Exercise details - From the line below that contains "Where should I click to: Choose" to the line that contains "Click the large gold OSCARS wordmark", repeat every line exactly, both ends included, and nothing else.
(Source data Opens)
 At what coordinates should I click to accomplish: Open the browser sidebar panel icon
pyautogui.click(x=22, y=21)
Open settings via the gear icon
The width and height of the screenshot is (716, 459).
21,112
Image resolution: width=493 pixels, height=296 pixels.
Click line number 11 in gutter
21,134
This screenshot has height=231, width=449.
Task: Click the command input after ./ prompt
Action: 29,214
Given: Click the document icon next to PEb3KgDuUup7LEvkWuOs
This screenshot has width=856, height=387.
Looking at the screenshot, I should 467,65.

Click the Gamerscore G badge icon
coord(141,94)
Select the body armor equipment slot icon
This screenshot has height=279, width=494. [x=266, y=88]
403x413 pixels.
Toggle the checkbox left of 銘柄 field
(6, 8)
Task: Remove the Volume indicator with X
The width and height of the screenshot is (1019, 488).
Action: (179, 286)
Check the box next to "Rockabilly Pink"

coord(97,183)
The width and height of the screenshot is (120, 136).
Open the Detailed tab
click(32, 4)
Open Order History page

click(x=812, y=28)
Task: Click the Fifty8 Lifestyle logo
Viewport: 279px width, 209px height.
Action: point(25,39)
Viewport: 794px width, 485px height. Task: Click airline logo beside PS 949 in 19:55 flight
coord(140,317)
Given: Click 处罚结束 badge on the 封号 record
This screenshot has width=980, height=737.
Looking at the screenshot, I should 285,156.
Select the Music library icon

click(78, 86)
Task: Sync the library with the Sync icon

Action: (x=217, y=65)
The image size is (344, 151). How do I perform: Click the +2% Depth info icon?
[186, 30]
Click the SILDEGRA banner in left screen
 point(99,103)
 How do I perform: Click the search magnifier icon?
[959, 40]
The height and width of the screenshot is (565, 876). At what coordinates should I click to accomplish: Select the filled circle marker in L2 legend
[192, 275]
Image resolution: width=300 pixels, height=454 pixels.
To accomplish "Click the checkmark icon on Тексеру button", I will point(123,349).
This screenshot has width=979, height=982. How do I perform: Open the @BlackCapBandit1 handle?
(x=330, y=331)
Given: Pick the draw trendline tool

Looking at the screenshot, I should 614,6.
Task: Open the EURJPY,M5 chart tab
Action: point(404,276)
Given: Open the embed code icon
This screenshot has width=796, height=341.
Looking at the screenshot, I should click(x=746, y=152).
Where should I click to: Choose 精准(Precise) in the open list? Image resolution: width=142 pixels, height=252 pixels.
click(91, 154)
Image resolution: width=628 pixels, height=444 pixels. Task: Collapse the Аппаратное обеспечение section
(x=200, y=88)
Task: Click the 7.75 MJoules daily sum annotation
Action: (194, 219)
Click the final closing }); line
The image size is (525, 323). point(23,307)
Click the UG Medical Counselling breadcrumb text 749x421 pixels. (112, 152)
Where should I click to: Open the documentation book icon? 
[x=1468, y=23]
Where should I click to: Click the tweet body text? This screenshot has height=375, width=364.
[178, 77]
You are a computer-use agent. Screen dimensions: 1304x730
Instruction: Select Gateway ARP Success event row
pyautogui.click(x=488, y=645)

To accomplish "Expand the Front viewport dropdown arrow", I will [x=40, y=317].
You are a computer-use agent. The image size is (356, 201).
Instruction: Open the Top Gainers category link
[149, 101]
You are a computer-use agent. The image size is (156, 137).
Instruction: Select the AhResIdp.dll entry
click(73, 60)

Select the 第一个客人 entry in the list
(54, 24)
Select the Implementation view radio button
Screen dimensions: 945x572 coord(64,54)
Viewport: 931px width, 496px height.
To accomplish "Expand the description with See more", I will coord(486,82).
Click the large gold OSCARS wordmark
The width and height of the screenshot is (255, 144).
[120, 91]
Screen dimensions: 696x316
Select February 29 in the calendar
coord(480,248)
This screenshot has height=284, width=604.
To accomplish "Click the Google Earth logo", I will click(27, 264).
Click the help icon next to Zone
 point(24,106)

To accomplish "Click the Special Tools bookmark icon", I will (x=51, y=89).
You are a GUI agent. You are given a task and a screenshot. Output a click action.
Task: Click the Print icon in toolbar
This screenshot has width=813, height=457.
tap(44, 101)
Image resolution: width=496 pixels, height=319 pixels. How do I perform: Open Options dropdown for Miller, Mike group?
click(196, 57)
(Source data Closes)
Problem solution -
Where should I click to: Choose 精准(Precise) in the open list? Image resolution: width=142 pixels, height=252 pixels.
click(91, 154)
Image resolution: width=628 pixels, height=444 pixels. Task: Collapse the Аппаратное обеспечение section
(x=200, y=88)
Task: Click the 7.75 MJoules daily sum annotation
Action: (194, 219)
Click the final closing }); line
The image size is (525, 323). point(23,307)
Click the UG Medical Counselling breadcrumb text 749x421 pixels. (112, 152)
Where should I click to: Open the documentation book icon? 
[x=1468, y=23]
Where should I click to: Click the tweet body text? This screenshot has height=375, width=364.
[178, 77]
You are a computer-use agent. Screen dimensions: 1304x730
Instruction: Select Gateway ARP Success event row
pyautogui.click(x=488, y=645)

To accomplish "Expand the Front viewport dropdown arrow", I will [x=40, y=317].
You are a computer-use agent. The image size is (356, 201).
Instruction: Open the Top Gainers category link
[149, 101]
You are a computer-use agent. The image size is (156, 137).
Instruction: Select the AhResIdp.dll entry
click(73, 60)

Select the 第一个客人 entry in the list
(54, 24)
Select the Implementation view radio button
Screen dimensions: 945x572 coord(64,54)
Viewport: 931px width, 496px height.
To accomplish "Expand the description with See more", I will coord(486,82).
Click the large gold OSCARS wordmark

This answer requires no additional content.